这道题呢，涉及的是线段树的成段更新，这里我们更新的每一段的坐标，由于我们求的是最后一段顶点的坐标，所以我们只需要把所有段的顶点的坐标加起来就是最终的答案。

我们这里用的是向量，那么来了，向量的旋转坐标是怎么变化的呢，这里涉及的是一些数学知识，看下图。

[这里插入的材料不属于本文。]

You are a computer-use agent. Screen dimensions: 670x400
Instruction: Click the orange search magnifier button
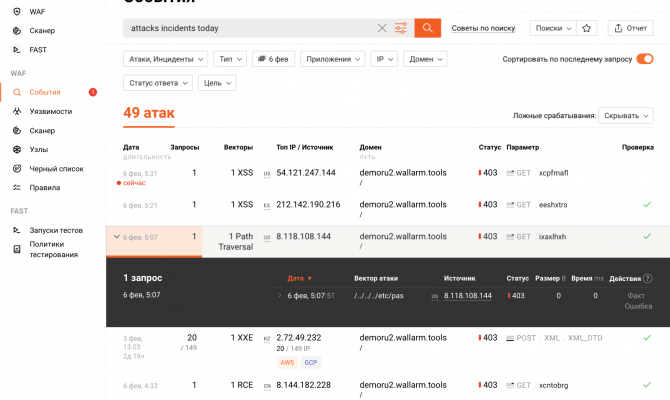(x=427, y=28)
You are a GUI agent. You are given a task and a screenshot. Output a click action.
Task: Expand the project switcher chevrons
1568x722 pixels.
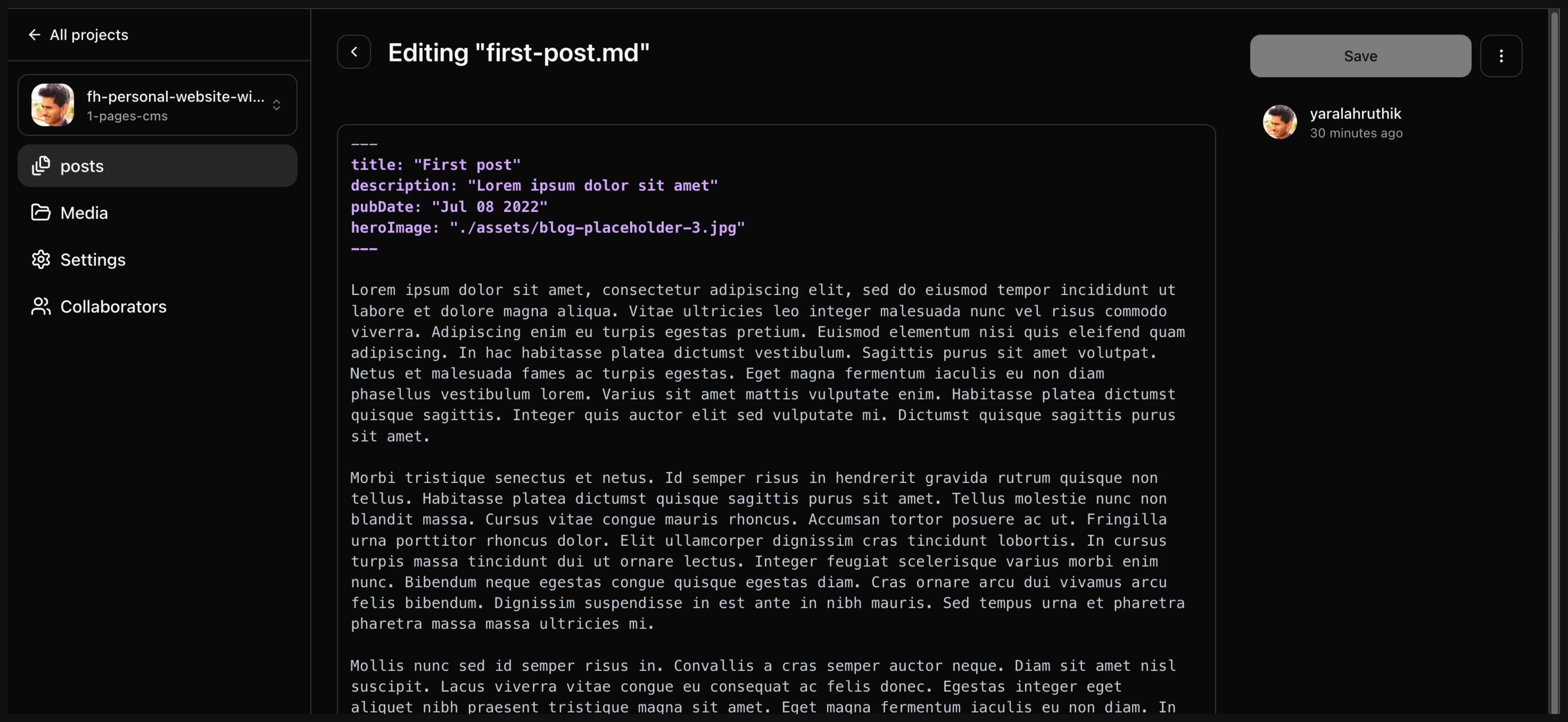pyautogui.click(x=276, y=105)
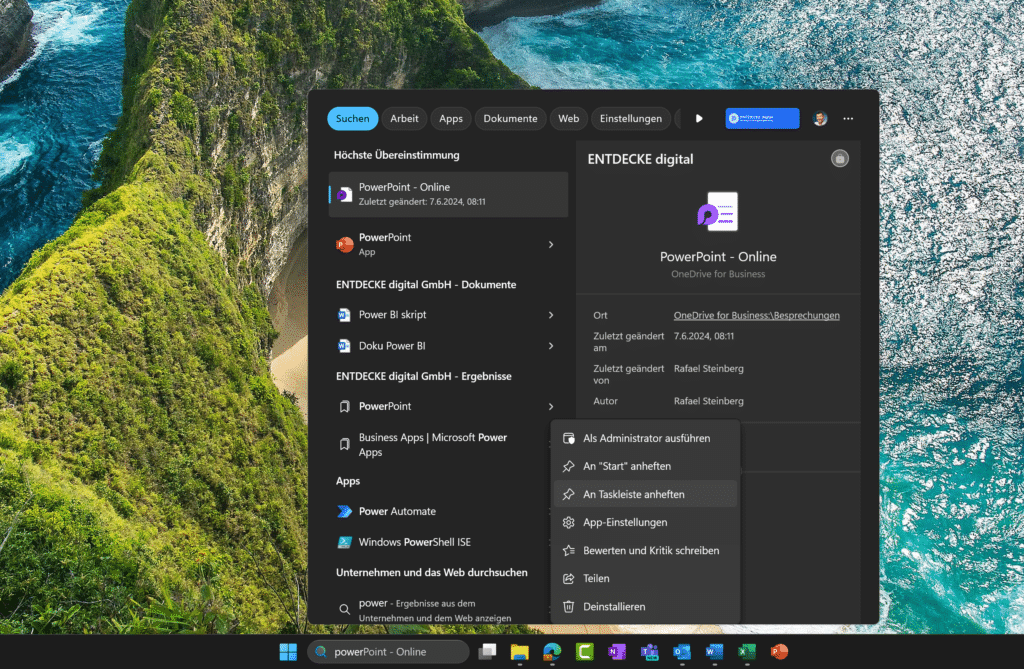Switch to the Dokumente filter tab
The height and width of the screenshot is (669, 1024).
point(510,118)
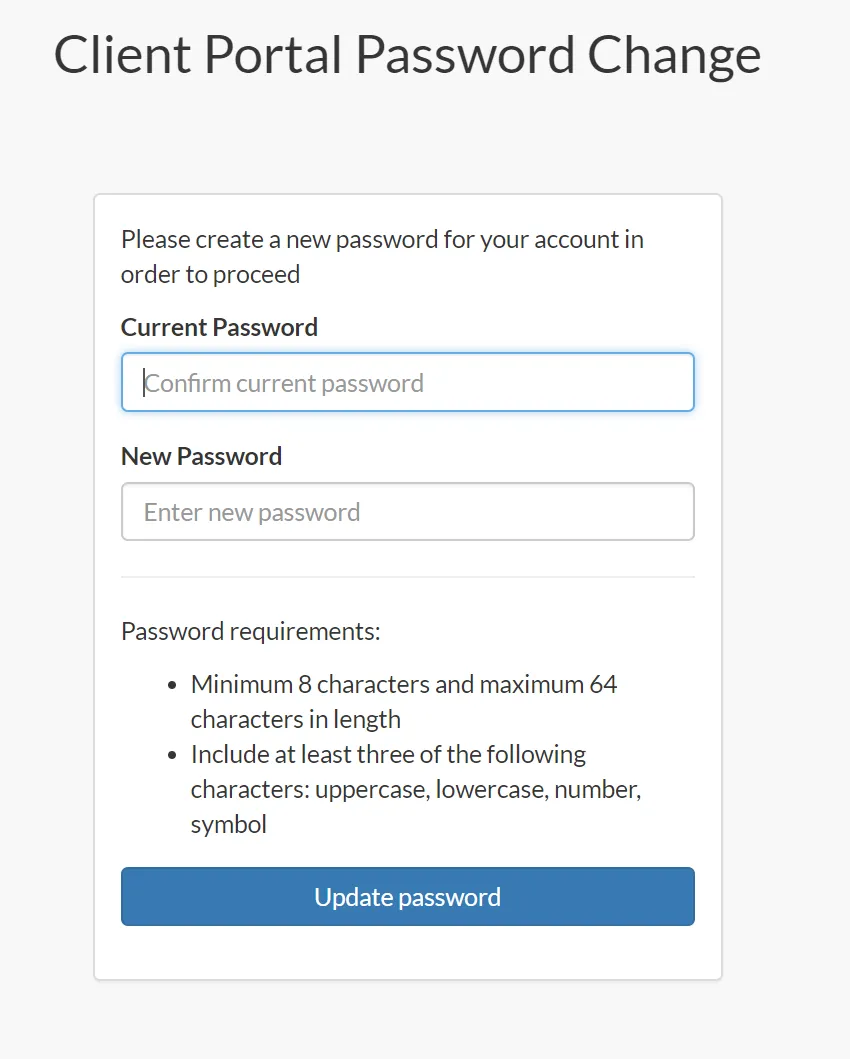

所以呢，向量的坐标变化为:Vx=cosA*x-sinA*yVy=cosA*y+sinA*x

接下来就是手写线段树了，就加了一个懒惰标记，成段跟新[q+1,Ｎ]这一大段中所有小段的坐标，q+1,q+2,...,N.由于我们求的是最后一段的点的坐标，所以我们只需要把[1,N]每一段的坐标加起来就可以了(可能这里会疑问，怎么可以全部加起来呢，那一定坐标变大了，其实，前面说过，我们更新的每一段的坐标，这些坐标都对应某一段的起点(0,0)，旋转后的坐标也是相对的，有正有负，所以，最后加起来，一定是最顶点的左边，即sum[1]).大概就这些。ps:这里给的角度是改变后所处的角度，所以我们还需要算出旋转之后的角度。(英语好真的很重要，题都读不懂gg)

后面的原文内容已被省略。